Have you ever found a graph of some interesting information, but the graph was difficult to understand (or even misleading). I strive to fix those graphs - this time it's a graph of US immigration data...
I found the following immigration graph on the flowingdata website - it's a screen-capture of an animated slideshow that (I believe) was created by Alvin Chang.
It was an interesting topic, but I found the graph a bit difficult to understand, and even a bit misleading. Here are a few of the problems I see with the graph (in no particular order):
- It is difficult to read the text on the axes, since it is graph text on a black background.
- The colors in the bars do not match the colors in the legend (the bars seem darker). For example, I first thought the reddish color predominant in the bars before 1920 matched 'Oceania' in the legend (and I thought that very strange). I later found that matched Europe.
- The bar heights only go to about 10 million, but the vertical axis goes to 24 million (I assume this is to make room for the map in the background?).
- There is a world map in the background, but it doesn't add to the data analysis - it's just a decoration and a distraction.
- When I first looked at the graph, I thought it odd that immigration had dropped off after 2010, but upon closer examination I found that the 2010/11/12/13 bars represented single-year values, whereas all the other bars represented decades.
- And I'm not a big fan of creating the bars out of small 'building blocks' instead of using the traditional stacked bar.A different view of US immigration #dataviz Click To Tweet
I think this data is interesting and important, and it deserves a better graph - therefore I set about creating one. First I located the data (Table 2) on the US Homeland Security website. I wrote some SAS code to import the Excel Spreadsheet, transpose it, and create a more standard bar chart that is easy to read, and avoids things that could cause the user to misinterpret the data.
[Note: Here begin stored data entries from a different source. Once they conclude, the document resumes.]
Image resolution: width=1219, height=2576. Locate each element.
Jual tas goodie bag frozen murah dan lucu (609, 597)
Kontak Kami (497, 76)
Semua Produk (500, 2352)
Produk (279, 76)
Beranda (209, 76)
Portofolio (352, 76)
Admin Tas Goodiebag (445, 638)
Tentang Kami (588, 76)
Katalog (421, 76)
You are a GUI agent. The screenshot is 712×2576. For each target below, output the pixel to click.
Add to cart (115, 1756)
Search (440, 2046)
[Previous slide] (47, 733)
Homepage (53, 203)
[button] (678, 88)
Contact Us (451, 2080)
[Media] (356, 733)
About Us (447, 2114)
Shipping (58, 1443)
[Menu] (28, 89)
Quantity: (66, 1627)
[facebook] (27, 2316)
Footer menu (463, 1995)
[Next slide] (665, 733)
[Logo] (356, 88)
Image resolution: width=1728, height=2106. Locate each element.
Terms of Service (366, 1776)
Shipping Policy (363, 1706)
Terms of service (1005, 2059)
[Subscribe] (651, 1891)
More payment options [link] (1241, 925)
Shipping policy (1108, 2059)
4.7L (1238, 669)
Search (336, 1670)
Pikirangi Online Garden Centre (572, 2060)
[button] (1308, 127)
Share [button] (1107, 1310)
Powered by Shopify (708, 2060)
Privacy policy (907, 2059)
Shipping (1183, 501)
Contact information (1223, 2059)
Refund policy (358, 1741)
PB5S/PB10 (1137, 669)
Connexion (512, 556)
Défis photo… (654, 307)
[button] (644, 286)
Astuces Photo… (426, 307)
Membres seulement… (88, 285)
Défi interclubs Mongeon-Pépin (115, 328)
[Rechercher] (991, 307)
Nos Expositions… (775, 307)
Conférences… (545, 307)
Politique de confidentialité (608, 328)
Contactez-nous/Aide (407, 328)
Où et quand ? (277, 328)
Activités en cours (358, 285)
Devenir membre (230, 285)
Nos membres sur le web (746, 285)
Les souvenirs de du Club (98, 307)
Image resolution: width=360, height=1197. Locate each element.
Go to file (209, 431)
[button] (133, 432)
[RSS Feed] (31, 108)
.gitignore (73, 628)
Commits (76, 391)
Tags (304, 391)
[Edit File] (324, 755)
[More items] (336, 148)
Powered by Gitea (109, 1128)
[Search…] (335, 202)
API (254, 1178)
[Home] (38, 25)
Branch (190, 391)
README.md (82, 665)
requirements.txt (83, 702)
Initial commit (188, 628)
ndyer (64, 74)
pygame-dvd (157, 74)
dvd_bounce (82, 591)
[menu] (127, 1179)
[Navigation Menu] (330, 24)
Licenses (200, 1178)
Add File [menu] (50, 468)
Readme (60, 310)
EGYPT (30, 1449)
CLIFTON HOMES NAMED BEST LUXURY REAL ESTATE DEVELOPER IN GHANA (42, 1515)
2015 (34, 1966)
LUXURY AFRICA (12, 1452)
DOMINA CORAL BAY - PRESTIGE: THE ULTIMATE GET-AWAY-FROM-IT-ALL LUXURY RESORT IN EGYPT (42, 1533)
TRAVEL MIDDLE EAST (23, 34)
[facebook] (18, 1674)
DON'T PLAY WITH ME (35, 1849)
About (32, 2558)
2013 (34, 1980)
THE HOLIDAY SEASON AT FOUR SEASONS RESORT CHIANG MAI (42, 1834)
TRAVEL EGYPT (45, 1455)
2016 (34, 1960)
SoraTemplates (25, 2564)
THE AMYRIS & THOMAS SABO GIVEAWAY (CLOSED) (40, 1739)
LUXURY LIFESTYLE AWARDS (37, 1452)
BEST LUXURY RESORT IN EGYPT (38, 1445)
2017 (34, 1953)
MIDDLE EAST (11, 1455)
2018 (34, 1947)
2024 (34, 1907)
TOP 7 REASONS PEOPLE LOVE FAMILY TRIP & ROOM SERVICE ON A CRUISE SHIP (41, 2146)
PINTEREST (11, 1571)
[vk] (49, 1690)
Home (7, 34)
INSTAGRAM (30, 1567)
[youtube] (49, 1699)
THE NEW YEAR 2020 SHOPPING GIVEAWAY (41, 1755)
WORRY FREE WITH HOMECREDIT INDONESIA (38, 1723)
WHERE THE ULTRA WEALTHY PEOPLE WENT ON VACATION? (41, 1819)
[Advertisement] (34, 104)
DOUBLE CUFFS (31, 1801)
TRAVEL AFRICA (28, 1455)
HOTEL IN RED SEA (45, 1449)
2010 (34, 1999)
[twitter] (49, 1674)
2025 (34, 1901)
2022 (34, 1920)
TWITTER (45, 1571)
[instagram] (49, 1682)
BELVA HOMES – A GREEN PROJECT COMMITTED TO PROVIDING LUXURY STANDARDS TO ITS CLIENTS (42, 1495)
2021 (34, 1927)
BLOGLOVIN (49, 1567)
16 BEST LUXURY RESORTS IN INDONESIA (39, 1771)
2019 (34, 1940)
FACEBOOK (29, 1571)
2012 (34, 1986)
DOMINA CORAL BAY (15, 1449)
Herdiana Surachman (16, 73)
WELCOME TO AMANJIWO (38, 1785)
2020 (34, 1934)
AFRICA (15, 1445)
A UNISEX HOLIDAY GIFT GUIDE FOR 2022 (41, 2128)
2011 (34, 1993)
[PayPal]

I'm not a big fan of showing the world map in the background, but I decided to add that in order to show how it could be done in a way that might actually help visualize the data. Notice that the regions in my map are color-coded to match the bars and legend. I created the map separately with Proc Gmap, and then annotated it into the Proc Gchart bar chart. Click the image below to see the full size graph, with html hover-text.
What other ways might you visualize this data? Feel free to share your ideas in the comments section!
13 Comments
Robert -
BRAVO - I'm so excited to see this graph. As a personal challenge, I have been studying US immigration for two years and I've created a powerpoint presentation "US Immigration - The Basics" which I am not giving in both Charlottesville, Virginia and Green Valley, Arizona (where we spend the winters).
I would like permission to transport this graph into my presentation.
Can I attribute it to you "Robert Allison - DHS data" in my presentation?
THANK YOU.
Alyson
Glad you liked my graph - yes, feel free to use it in your presentation. :)
Is it possible to split a sub group of a region? For example since the hot topic now is immigration from the Arab regions I'm curious of that region's immigration over time but it's lumped in with Asia as a whole. South America vs Mexico. Europe vs. The Americas etc.
The data table has many of the major countries split out separately:
https://www.dhs.gov/sites/default/files/publications/table2_4.xls
This recent news article discusses the huge drop from the 1920s to the 1930s and 1940s.
http://usatoday30.usatoday.com/news/nation/2006-04-04-1930s-deportees-cover_x.htm
Robert,
Great post. A few suggestions in response to your question:
- Show a 2010-2019 forecast of immigration using the 4 years of data already provided as an input into the forecast model (I know a tool you can use for this!)
- Overlay "US Emigration" to better show the net population flows due to moves for a given decade
- Overlay overall population stats for same time periods so you can show to what extent immigration is contributing to our overall numbers
- Don't show it as a bar graph at all, and consider stealing a concept from digital marketers by creating a citizen journey map from one region to the next
Have a great day!
Excellent graph/map/legend presentation mix! I did not get though why the regions in the legend are shown in reverse alphabetical order. Also, could the legend instead of being a separate color pallet be overlaid on the map itself?
The bar segments are stacked in alphabetical order from bottom to top (this is the only SAS/Graph does it), therefore I ordered the legend the same way. I like having the legend and the bar segments stacked in the same order - I think this makes it easier to relate the legend to the bars. :)
Thank you, that explains it. Can we suggest to the SAS/Graph developers to provide more control over the order for stacked bars. Would it make sense?
It would be a useful enhancement, imho. :)
Hi Leonid, post your idea on the in the SAS Support Communities so we can consider it!
Fantastic data visualization improvement!
I like how you've improved the bar chart and incorporated geography as a type of legend rather than as a background image. I did notice my eye was going between the text-based legend and the map and was wondering if you placed the text partially over the continents, the map could be used as the legend with an on-the-side purple box for Not Specified.
I find it strange the original chart didn't have a consistent x-axis interval. Goes to show how data visualizations can be easily misinterpreted or maybe that was the intention to display a decline in the last decade?
Excellent graph. It will give people who want to build walls something to think about.